• **EXERCISE MATERIALS**:
-=-=-

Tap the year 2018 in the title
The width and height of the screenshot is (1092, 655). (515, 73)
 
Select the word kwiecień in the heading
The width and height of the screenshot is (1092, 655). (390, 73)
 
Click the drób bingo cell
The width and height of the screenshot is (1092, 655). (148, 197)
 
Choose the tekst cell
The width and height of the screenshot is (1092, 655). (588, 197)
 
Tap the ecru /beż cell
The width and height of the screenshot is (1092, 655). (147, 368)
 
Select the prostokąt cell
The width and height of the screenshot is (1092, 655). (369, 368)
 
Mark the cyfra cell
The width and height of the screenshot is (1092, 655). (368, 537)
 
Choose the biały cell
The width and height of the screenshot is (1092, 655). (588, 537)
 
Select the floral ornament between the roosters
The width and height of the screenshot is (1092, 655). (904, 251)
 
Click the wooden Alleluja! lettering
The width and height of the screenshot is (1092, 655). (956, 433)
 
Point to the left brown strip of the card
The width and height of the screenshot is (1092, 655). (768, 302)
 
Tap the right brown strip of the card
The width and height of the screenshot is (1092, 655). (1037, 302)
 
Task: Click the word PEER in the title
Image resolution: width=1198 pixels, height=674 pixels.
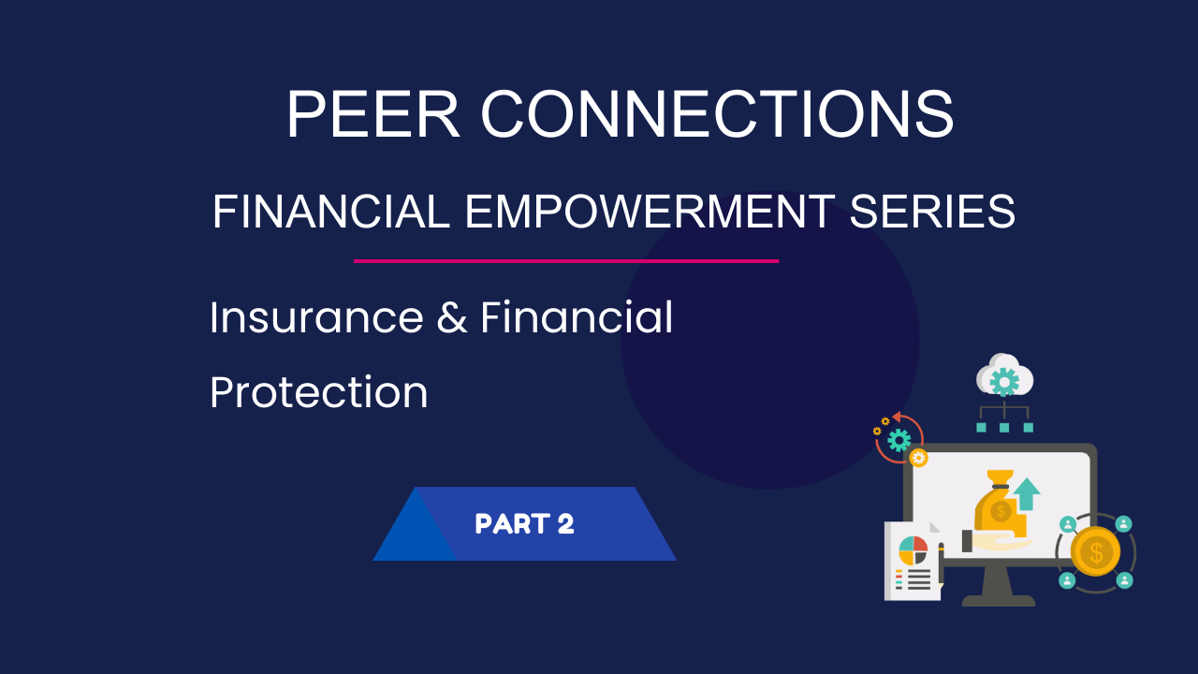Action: point(373,114)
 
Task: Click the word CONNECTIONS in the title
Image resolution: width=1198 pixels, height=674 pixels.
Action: point(717,114)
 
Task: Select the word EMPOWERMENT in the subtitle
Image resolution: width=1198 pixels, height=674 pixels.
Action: point(650,212)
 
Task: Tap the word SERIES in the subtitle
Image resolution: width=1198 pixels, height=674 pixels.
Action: point(932,212)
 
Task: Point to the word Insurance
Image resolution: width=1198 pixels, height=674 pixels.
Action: point(316,317)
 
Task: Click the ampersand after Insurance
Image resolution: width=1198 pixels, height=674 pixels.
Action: point(452,317)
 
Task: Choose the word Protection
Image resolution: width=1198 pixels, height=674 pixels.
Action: point(319,392)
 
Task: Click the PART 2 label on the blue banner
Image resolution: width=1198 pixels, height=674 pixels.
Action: point(524,523)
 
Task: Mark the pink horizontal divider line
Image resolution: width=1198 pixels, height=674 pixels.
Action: point(566,261)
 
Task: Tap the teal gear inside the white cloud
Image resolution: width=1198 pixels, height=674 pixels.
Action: point(1004,382)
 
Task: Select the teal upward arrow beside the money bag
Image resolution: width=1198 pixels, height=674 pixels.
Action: point(1027,493)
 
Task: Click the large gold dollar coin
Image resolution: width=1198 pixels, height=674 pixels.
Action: point(1095,551)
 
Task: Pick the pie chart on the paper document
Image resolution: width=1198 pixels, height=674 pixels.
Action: point(913,551)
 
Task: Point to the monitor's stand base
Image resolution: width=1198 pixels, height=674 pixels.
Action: point(999,600)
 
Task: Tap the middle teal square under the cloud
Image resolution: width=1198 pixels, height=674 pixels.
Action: point(1004,428)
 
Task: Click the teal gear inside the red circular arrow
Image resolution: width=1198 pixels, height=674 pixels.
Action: point(899,440)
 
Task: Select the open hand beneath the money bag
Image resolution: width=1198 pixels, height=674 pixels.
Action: point(998,542)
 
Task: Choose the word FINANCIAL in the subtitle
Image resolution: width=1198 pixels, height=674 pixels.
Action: point(331,212)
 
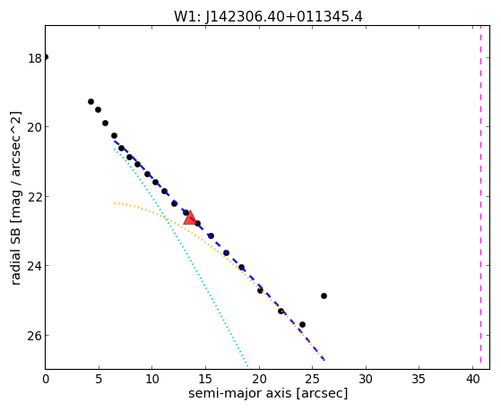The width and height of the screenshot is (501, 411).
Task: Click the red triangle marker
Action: pos(190,218)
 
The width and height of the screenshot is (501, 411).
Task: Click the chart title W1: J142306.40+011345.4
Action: pos(268,17)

-=-=-

Turn all of the data above into a numbered list with one line per item, leaving out the blank lines. Don't include the pictures.

1. Tap the year 2018 in the title
2. The width and height of the screenshot is (1092, 655). (515, 73)
3. Select the word kwiecień in the heading
4. The width and height of the screenshot is (1092, 655). (390, 73)
5. Click the drób bingo cell
6. The width and height of the screenshot is (1092, 655). (148, 197)
7. Choose the tekst cell
8. The width and height of the screenshot is (1092, 655). (588, 197)
9. Tap the ecru /beż cell
10. The width and height of the screenshot is (1092, 655). (147, 368)
11. Select the prostokąt cell
12. The width and height of the screenshot is (1092, 655). (369, 368)
13. Mark the cyfra cell
14. The width and height of the screenshot is (1092, 655). (368, 537)
15. Choose the biały cell
16. The width and height of the screenshot is (1092, 655). (588, 537)
17. Select the floral ornament between the roosters
18. The width and height of the screenshot is (1092, 655). (904, 251)
19. Click the wooden Alleluja! lettering
20. The width and height of the screenshot is (1092, 655). (956, 433)
21. Point to the left brown strip of the card
22. The width and height of the screenshot is (1092, 655). (768, 302)
23. Tap the right brown strip of the card
24. The width and height of the screenshot is (1092, 655). (1037, 302)
25. Task: Click the word PEER in the title
26. Image resolution: width=1198 pixels, height=674 pixels.
27. Action: point(373,114)
28. Task: Click the word CONNECTIONS in the title
29. Image resolution: width=1198 pixels, height=674 pixels.
30. Action: point(717,114)
31. Task: Select the word EMPOWERMENT in the subtitle
32. Image resolution: width=1198 pixels, height=674 pixels.
33. Action: point(650,212)
34. Task: Tap the word SERIES in the subtitle
35. Image resolution: width=1198 pixels, height=674 pixels.
36. Action: point(932,212)
37. Task: Point to the word Insurance
38. Image resolution: width=1198 pixels, height=674 pixels.
39. Action: point(316,317)
40. Task: Click the ampersand after Insurance
41. Image resolution: width=1198 pixels, height=674 pixels.
42. Action: point(452,317)
43. Task: Choose the word Protection
44. Image resolution: width=1198 pixels, height=674 pixels.
45. Action: point(319,392)
46. Task: Click the PART 2 label on the blue banner
47. Image resolution: width=1198 pixels, height=674 pixels.
48. Action: point(524,523)
49. Task: Mark the pink horizontal divider line
50. Image resolution: width=1198 pixels, height=674 pixels.
51. Action: point(566,261)
52. Task: Tap the teal gear inside the white cloud
53. Image resolution: width=1198 pixels, height=674 pixels.
54. Action: point(1004,382)
55. Task: Select the teal upward arrow beside the money bag
56. Image resolution: width=1198 pixels, height=674 pixels.
57. Action: point(1027,493)
58. Task: Click the large gold dollar coin
59. Image resolution: width=1198 pixels, height=674 pixels.
60. Action: point(1095,551)
61. Task: Pick the pie chart on the paper document
62. Image resolution: width=1198 pixels, height=674 pixels.
63. Action: point(913,551)
64. Task: Point to the monitor's stand base
65. Image resolution: width=1198 pixels, height=674 pixels.
66. Action: point(999,600)
67. Task: Tap the middle teal square under the cloud
68. Image resolution: width=1198 pixels, height=674 pixels.
69. Action: point(1004,428)
70. Task: Click the teal gear inside the red circular arrow
71. Image resolution: width=1198 pixels, height=674 pixels.
72. Action: point(899,440)
73. Task: Select the open hand beneath the money bag
74. Image resolution: width=1198 pixels, height=674 pixels.
75. Action: point(998,542)
76. Task: Choose the word FINANCIAL in the subtitle
77. Image resolution: width=1198 pixels, height=674 pixels.
78. Action: point(331,212)
79. The width and height of the screenshot is (501, 411).
80. Task: Click the red triangle marker
81. Action: pos(190,218)
82. The width and height of the screenshot is (501, 411).
83. Task: Click the chart title W1: J142306.40+011345.4
84. Action: pos(268,17)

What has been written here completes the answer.